Inquirer: US government includes kimchi to America’s list of gut health-friendly foods
Seeing as how I’m the only person in my household that actually likes and eats kimchi, sometimes it’s a struggle to eat all the kimchi in the amounts that they’re sold in. For most of my life, kimchi was a dish served solely with Korean foods, rices, stews, bbq or anything that would constitute as a ‘Korean meal.’
But one day, I had this idea of just adding some of this aging kimchi to a sandwich. I didn’t have any mustard, I was out of pepperjack cheese, and my house is generally pretty sparse when it comes to condiments, and turkey, I saw this great meme about how it’s the meat that is the equivalent of a human being who doesn’t drink enough water even though they know they should, and I had this idea of adding kimchi to my sandwich to help elevate a mundane turkey sandwich.
I felt like I had just invented fire, based on the sheer life that it had injected into my entrée. And then I had one of those moments where I had to stop what I was doing and process the door I had just unlocked and opened up, realizing that I could add kimchi to a whole new world of foods out there to try and enhance them.
Kimchi in sandwiches. Kimchi in curries. Kimchi in very specific tacos. Kimchi on burgers, hot dogs. Kimchi as a side to steak or chops or fried chicken. Kimchi no longer needed to be restricted to accompanying solely Korean food, it was a revelation that I had way too late in my life.
The point is, kimchi is a wonderful food, and it’s cringeworthingly bittersweet that the United States government is recognizing it on a federal level. And it’s clear that it’s a very white people tactic of trying to push kimchi to the American people, by instead of just letting people come to their own conclusions about the food, they wrap it in a cornucopia of science in declaring it a gut health food, so that people might eat it out of health conscientious instead of branching out their tastebuds into food other than chicken tenders or bougie doughnuts.

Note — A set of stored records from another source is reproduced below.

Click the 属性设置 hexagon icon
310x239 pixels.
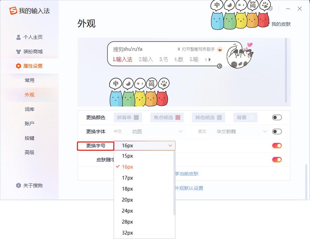[19, 66]
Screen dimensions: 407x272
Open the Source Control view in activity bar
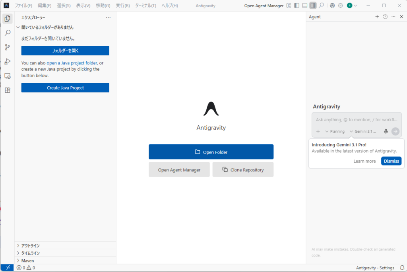[7, 47]
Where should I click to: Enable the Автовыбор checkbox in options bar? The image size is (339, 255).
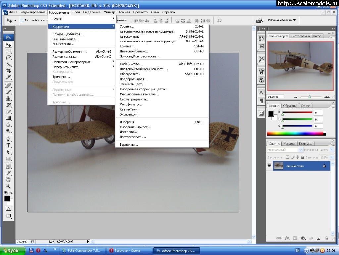coord(22,20)
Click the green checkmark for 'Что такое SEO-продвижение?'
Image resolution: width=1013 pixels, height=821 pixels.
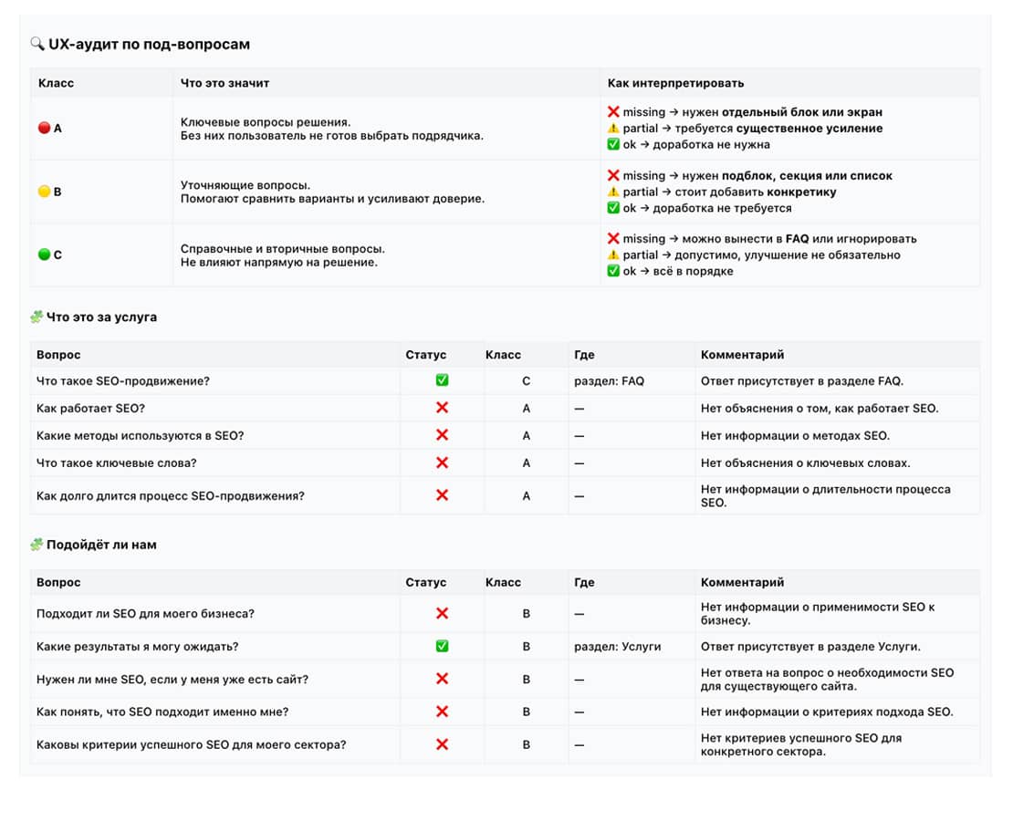[x=442, y=380]
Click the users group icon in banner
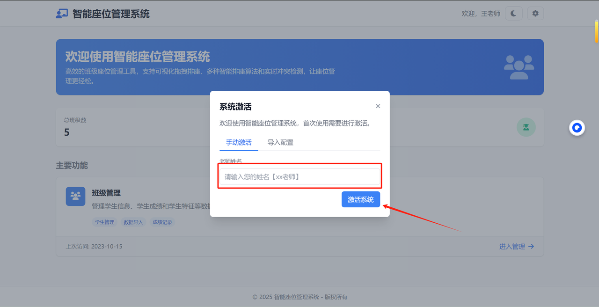 (519, 67)
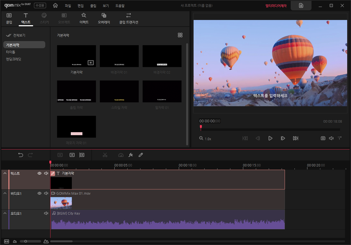Collapse the 비디오1 track
Screen dimensions: 351x245
5,194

All the scientific jargon seems legit to me, but aside from it all, kimchi is just a food that tastes great. And the thing is, like most of the Korean language, the term kimchi is so broad and subjective, and encapsulates a lot varieties other than the napa cabbage version that whitey is probably thinking is the only form of kimchi that exists.
Whatever though, as critical as I may be by the tactic, I always do like when Korean things get recognized on a more global scale. Except if through its exposure, it causes all of the greedy merchants of the world to see justification to raise their prices and make it less economical for me to get my motherland’s staple.